Because, and this is important, the band had yet to find an audience in the U.S. and they were poised to make an entrance here. So when they did, they were doing so on perhaps the worst way to introduce themselves.
“Hello America! We’re Scorpions! Just a band of longhaired child rapists from Germany! Who wants to rock with us?!”
When the band and/or record company (RCA, in case you want you add them to your state’s sexual offender lists) decided to change the cover, they replaced it with one of the shittiest photographs of Scorpions they could ever find and they simply had individual head shots with a caption of the band member’s names for the follow-up release Taken By Force.
So now that the cover art drama has been explained and is out of the way, it’s time to explore the grooves of this, the band’s fourth album released in early 1977.

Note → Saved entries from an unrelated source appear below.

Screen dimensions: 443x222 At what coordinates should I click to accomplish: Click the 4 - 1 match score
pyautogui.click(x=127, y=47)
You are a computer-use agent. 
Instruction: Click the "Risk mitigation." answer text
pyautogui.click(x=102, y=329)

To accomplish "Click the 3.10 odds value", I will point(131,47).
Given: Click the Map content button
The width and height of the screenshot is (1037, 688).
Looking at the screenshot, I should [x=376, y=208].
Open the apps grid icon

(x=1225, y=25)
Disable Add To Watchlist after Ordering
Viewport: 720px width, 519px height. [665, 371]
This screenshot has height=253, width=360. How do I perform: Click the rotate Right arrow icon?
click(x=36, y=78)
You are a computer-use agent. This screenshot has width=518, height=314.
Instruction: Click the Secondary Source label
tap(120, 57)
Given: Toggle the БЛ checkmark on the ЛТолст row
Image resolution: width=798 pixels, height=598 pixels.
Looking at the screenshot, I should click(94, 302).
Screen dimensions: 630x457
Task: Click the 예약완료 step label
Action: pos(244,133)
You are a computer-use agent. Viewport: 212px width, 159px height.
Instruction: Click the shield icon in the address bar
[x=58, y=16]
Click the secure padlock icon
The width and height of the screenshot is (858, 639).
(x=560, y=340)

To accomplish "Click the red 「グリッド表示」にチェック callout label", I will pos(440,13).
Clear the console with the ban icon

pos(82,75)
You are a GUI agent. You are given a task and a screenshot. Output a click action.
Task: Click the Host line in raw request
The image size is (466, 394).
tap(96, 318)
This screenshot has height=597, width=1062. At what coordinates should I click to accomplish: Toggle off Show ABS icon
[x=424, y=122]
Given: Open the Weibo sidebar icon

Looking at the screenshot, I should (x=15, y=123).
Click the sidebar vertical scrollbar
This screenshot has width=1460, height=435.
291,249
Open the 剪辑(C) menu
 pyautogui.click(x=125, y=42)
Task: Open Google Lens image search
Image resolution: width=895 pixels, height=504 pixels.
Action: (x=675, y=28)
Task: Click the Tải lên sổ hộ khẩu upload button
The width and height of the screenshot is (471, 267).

Growing up on classic era-Scorps (’79-’89) it’s weird to hear the band in some very 70’s classic rock production as well as hearing them with a guitarist who also shares vocal duties with Klaus Fucking Meine.
Ulrich Jon Roth (who I always thought was Uncle Jon Roth until I finally noticed the spelling) provides some of the strangest vocals ever to his self-penned “Hell Cat,” which sounds more like a lost track from the Crazy World of Arthur Brown than Scorpions.
Roth’s guitar work is impressive, while admittedly strange to anyone who’s more familiar with Mathias Jabbs’ work in the band; he’s bluesier, more fluid, and there are more than a few psychedelic overtones in his solos.
The lyrics are just as hilariously innocent as the band’s later attempts, and perhaps a bit more obvious on the whole “second language” limitations.
Instead of hinting at living in an alcohol haze, they go with “A different life/Than whiskey cola.”
Rather than simply state how the job at the factory sucks, they curious match “Don’t be lazy, man and work off your ass/He’s the boss you gotta do what he says” (pronounced “sass”) together, providing people with a bunch of unnecessary information while still managing to get the idea across.
How they were even able to make all of this sounded phonetically similar is disclosed when Klaus admits the secret on the track “Crying Days:” “Force yourself to use you brain.”
And in true Scorpions fashion, it takes over a minute of hard-rocking and guitar soloing before those words of wisdom are even uttered.
Hell, even the song “Catch Your Train” is essentially back by a never ending solo by Roth, like he’s too much of a ball hog to let Klaus get any lead singer attention.
Aside from the enormously shitty Roth track “Polar Nights” (it’s almost shittily unlistenable), Virgin Killer is a surprisingly good album which managed to give me some newfound appreciation for their career.
And to think that a picture of a naked pre-pubescent girl prevented me from discovering this fact in the past.